EEUU desenmascara a sus mercenarios en Iraq.

Mapa de Irak.Erik Prince conserva el aspecto marcial de los cinco años que pasó en la Navy con los comandos de operaciones especiales. El multimillonario fundador y presidente de Blackwater USA, de 38 años, se zafó ayer como pudo del duro interrogatorio al que le sometieron los demócratas en un comité del Congreso. Su compañía, paradigma de los modernos mercenarios en unas guerras cada vez más privatizadas, quedó en evidencia por la impunidad con que actúa en Iraq.

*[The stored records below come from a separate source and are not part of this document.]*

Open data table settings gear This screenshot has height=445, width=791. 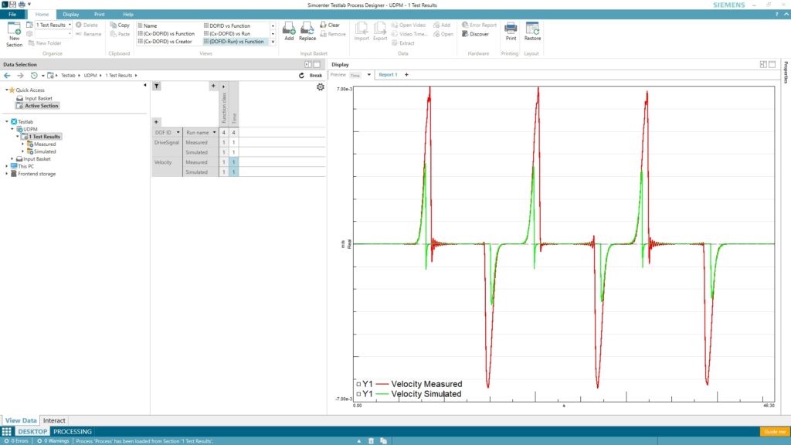pos(320,87)
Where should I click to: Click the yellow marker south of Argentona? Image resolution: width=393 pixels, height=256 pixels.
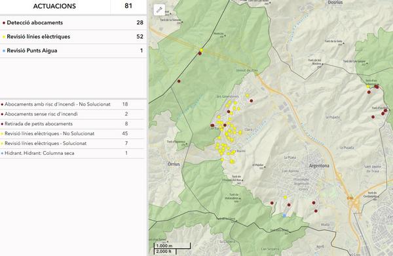coord(285,198)

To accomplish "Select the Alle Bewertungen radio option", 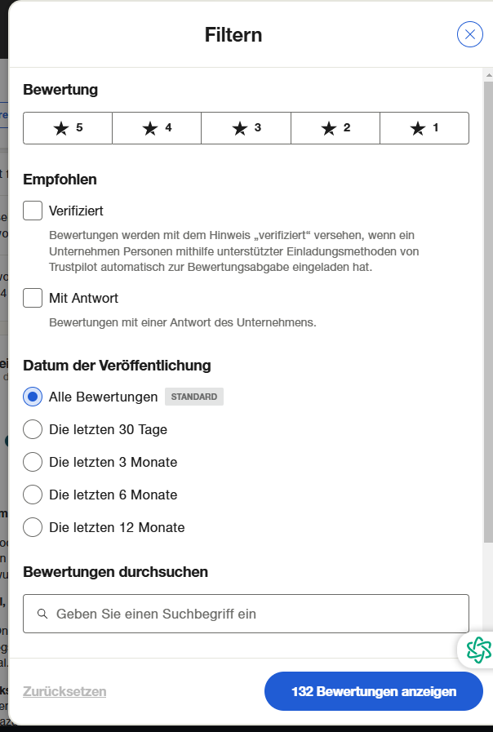I will click(33, 397).
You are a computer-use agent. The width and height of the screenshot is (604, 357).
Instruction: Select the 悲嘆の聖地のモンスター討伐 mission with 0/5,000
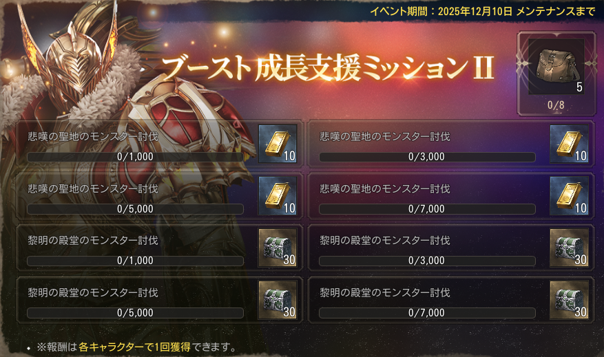(160, 196)
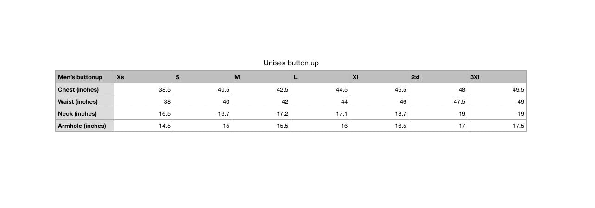Click the "Waist (inches)" row label
Viewport: 595px width, 208px height.
pyautogui.click(x=78, y=102)
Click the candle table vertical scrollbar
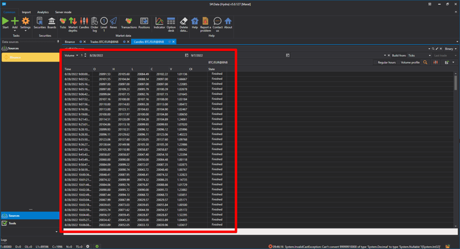460x249 pixels. 456,83
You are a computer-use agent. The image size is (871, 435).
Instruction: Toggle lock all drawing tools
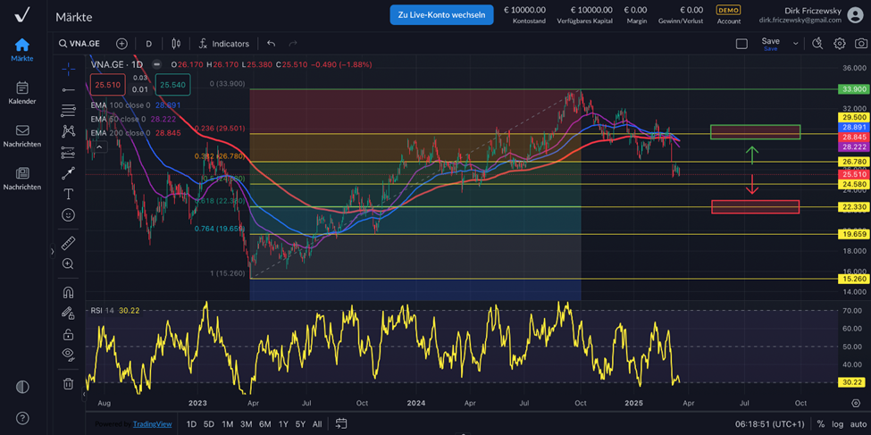click(x=68, y=334)
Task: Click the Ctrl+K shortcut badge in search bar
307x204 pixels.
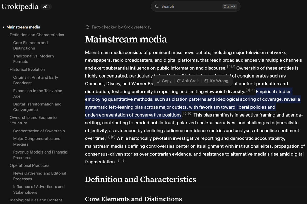Action: click(230, 6)
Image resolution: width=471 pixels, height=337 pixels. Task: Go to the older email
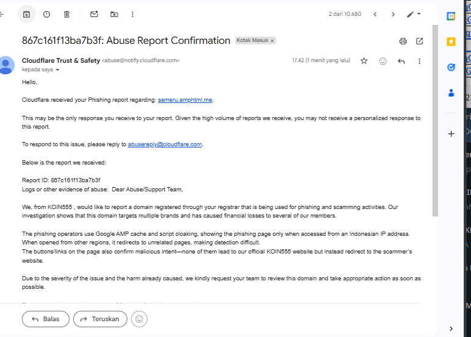[x=393, y=14]
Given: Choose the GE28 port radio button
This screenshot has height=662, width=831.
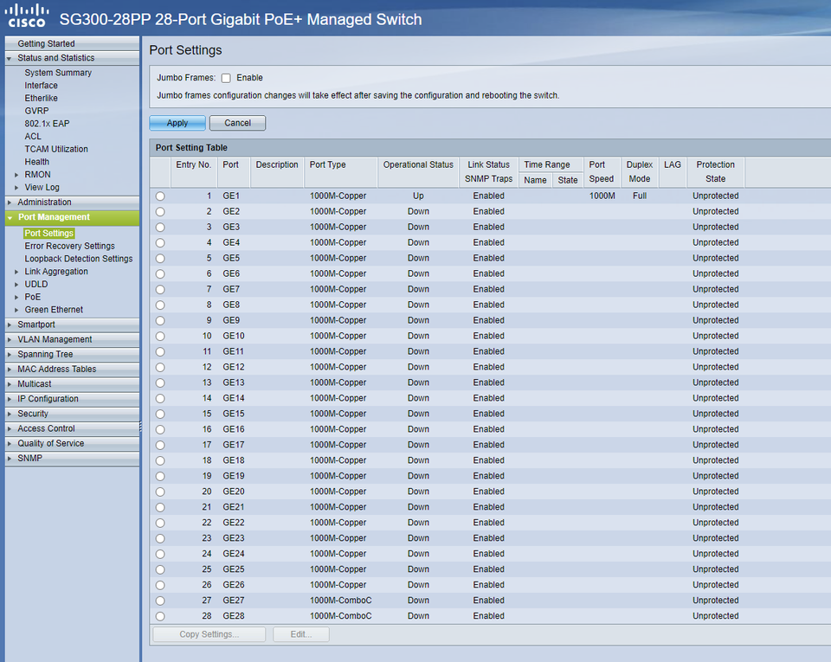Looking at the screenshot, I should (x=160, y=617).
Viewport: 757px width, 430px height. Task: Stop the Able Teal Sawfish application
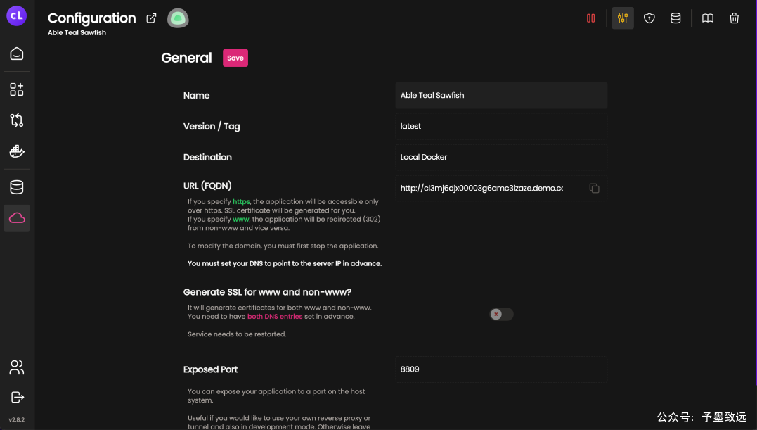pos(590,18)
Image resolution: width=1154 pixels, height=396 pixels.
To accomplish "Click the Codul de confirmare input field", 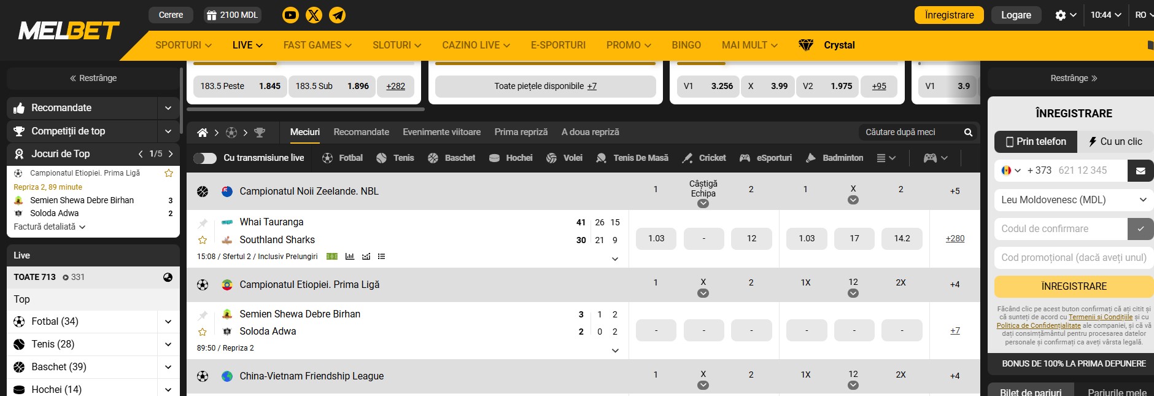I will (1060, 229).
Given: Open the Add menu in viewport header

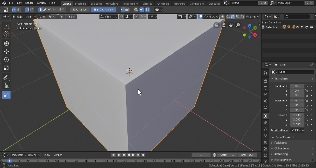Looking at the screenshot, I should coord(62,17).
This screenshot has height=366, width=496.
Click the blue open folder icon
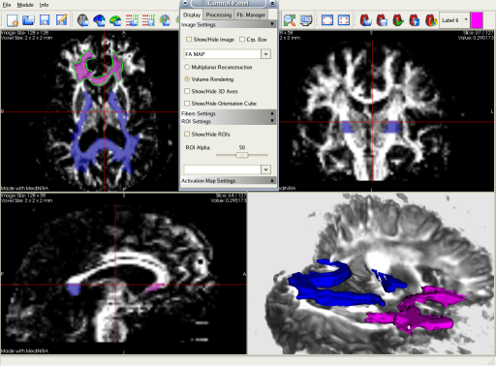[x=28, y=20]
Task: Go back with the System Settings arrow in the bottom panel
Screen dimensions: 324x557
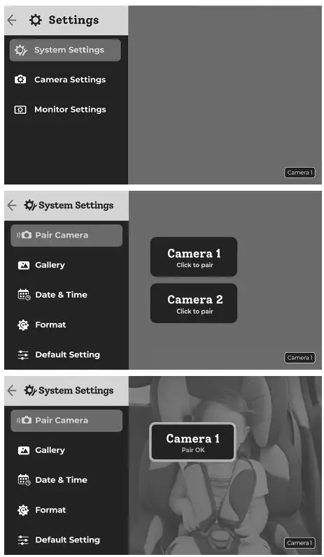Action: pyautogui.click(x=12, y=391)
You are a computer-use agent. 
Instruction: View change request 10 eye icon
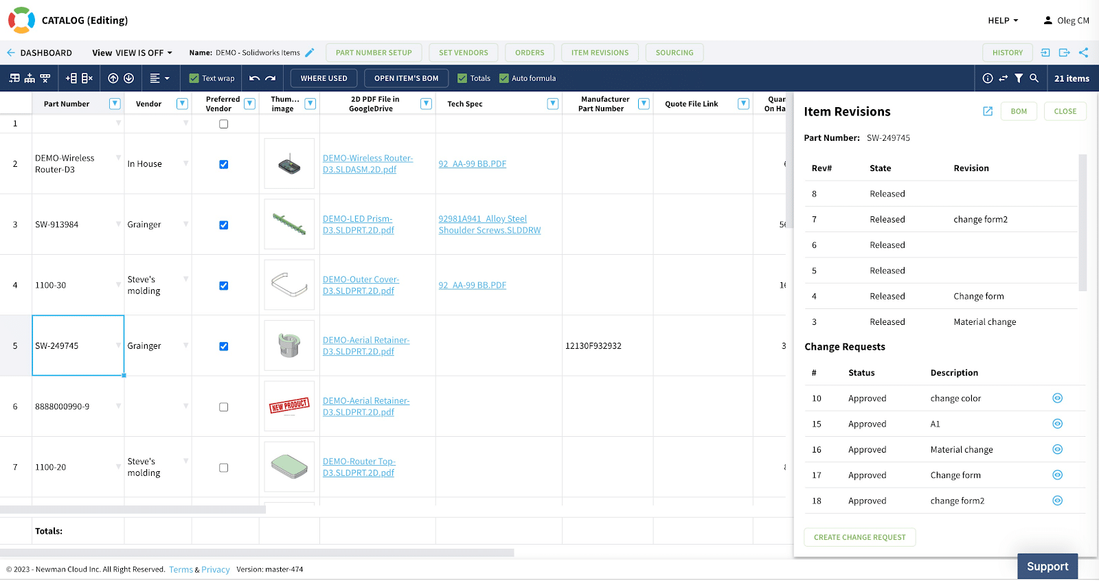pyautogui.click(x=1057, y=398)
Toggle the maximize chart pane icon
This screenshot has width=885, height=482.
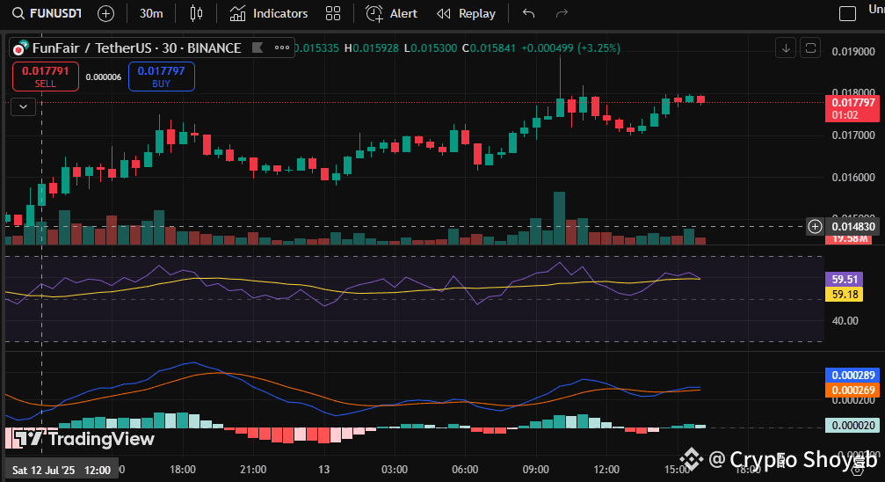810,47
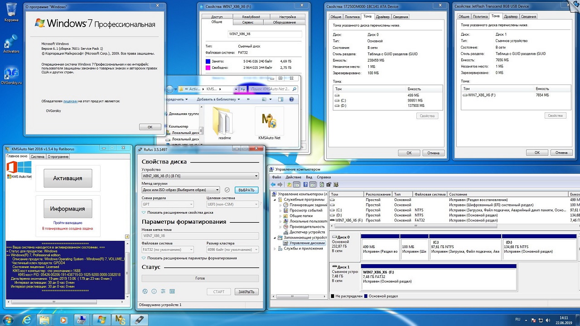Click the Rufus language globe icon
Image resolution: width=580 pixels, height=326 pixels.
[145, 291]
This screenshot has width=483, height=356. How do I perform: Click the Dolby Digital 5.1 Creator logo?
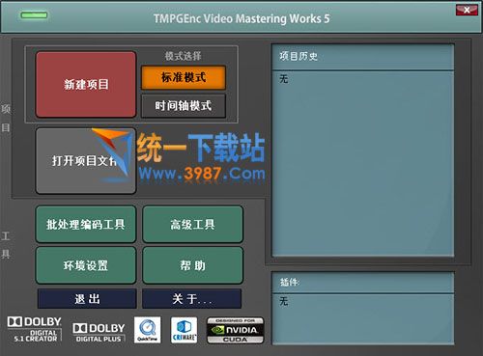(x=34, y=329)
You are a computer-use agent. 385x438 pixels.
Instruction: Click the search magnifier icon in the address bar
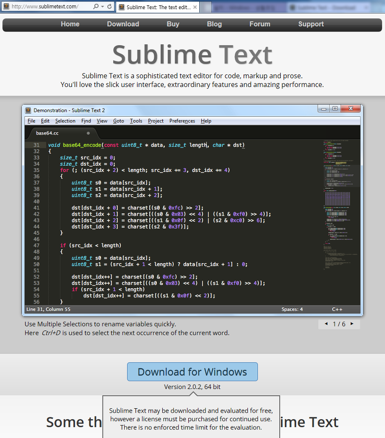tap(95, 7)
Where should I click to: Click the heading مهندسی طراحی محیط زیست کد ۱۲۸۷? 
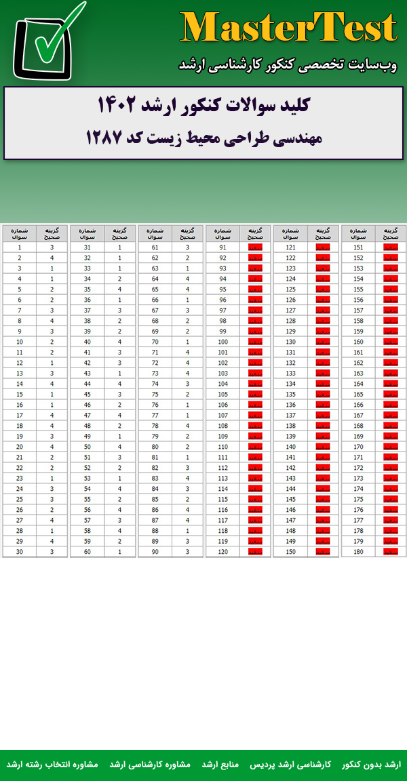pos(204,138)
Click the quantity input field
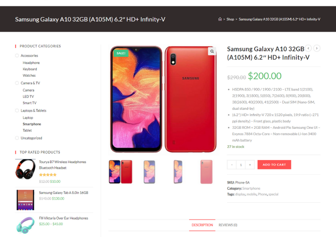Image resolution: width=336 pixels, height=237 pixels. click(x=241, y=165)
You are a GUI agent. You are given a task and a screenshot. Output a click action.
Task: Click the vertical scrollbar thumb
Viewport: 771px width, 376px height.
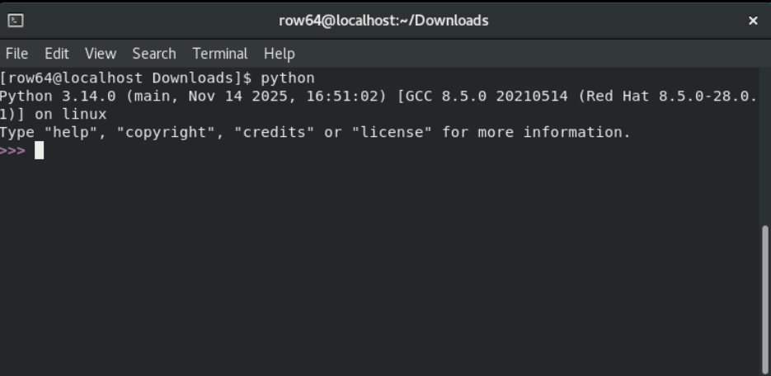point(764,297)
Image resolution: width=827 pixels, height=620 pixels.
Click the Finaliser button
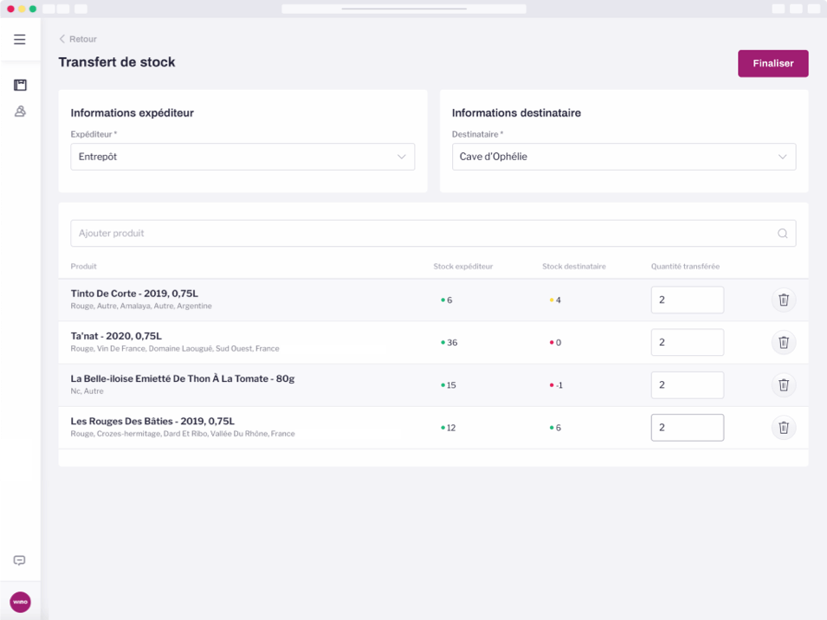(x=772, y=63)
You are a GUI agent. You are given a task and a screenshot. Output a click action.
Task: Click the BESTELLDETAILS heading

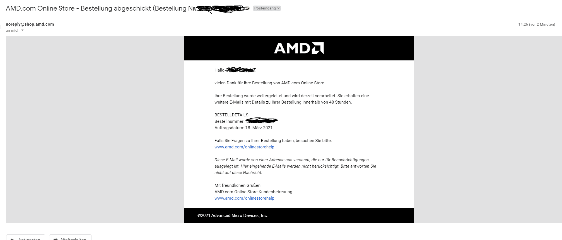coord(231,115)
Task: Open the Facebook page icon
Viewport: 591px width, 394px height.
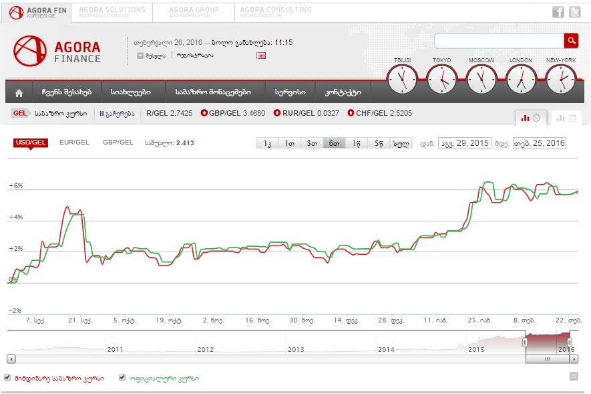Action: tap(558, 12)
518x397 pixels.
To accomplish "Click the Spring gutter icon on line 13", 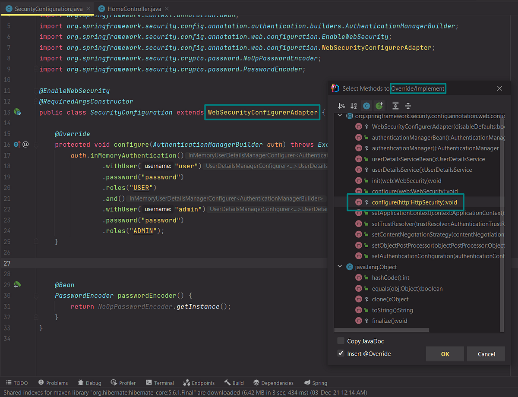I will click(18, 112).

La comparecencia de Prince se vio precedida por la revelación de varios informes muy comprometedores sobre la actividad de los ram bos de Blackwater, conocidos por su gatillo fácil. Se trata de ex miembros del ejército, la mayoría con experiencia en combate y dispuestos a ganar el dinero que no pudieron obtener cuando vestían uniforme. De eso, precisamente, se quejó con amargura la congresista demócrata Carolyn Maloney, de Nueva York. De familia militar, sugirió que es una inmoralidad que los pistoleros de Blackwater ganen hasta seis veces más que quienes sirven en el ejército.

El escrutinio a Blackwater, bajo sospecha desde hace tiempo, se precipitó después del incidente del pasado 16 de septiembre. Los mercenarios abrieron fuego para proteger un convoy del Departamento de Estado en Bagdad, con el resultado de once iraquíes muertos. Las autoridades iraquíes, indignadas, anunciaron que a Blackwater se le retiraba la licencia para operar en el país. Luego eso no se cumplió. Quedó claro así que Bagdad carece de soberanía real para tomar una decisión tan drástica contra los intereses norteamericanos.

La investigación del Congreso dio cuenta de centenares de episodios violentos con Blackwater como protagonista. Con demasiada frecuencia fueron los mercenarios quienes dispararon primero, hubo civiles inocentes muertos, desatención a las víctimas e intento de tapar los hechos. La compañía hubo de despedir a 122 empleados por conducta irresponsable con las armas, consumo de droga o alcohol, comportamiento violento y otras faltas graves.

Prince defendió la profesionalidad de sus hombres y puso énfasis en que ni una sola de las personas que han protegido - diplomáticos, políticos y personal de reconstrucción- ha muerto o sufrido heridas graves, mientras que Blackwater ha perdido a 28 de sus empleados y centenares quedaron heridos. En su declaración, Prince utilizó el mismo lenguaje que los republicanos más partidarios de la guerra. Habló del enemigo sin matices, como los bad guys (tipos malos) que intentan matar a todas horas a los estadounidenses.

El presidente de Blackwater se enorgulleció de que en las diversas instalaciones con que cuentan en EE. UU. se adiestran cada día 500 miembros del ejército o de otras agencias de seguridad. Prince se refugió en la estricta definición del diccionario y negó que a sus hombres se les pueda calificar de mercenarios, pues no son soldados de fortuna al servicio de un gobierno. Salvo algunos empleados latinoamericanos, son “estadounidenses trabajando para estadounidenses”.

El severo examen a Blackwater tuvo lugar en el comité de supervisión y reforma del Gobierno de la Cámara de Representantes, que dirige el demócrata californiano Henry Waxman. Este congresista es conocido por su celo fiscalizador hacia la Administración Bush. Sus investigaciones son muy temidas por los republicanos. “La privatización está funcionando excepcionalmente bien para Blackwater - ironizó ayer Waxman-. La cuestión aquí es si la subcontratación a Blackwater es un buen negocio para el contribuyente estadounidense, si es un buen negocio para nuestro ejército y si sirve nuestros intereses nacionales en Iraq”.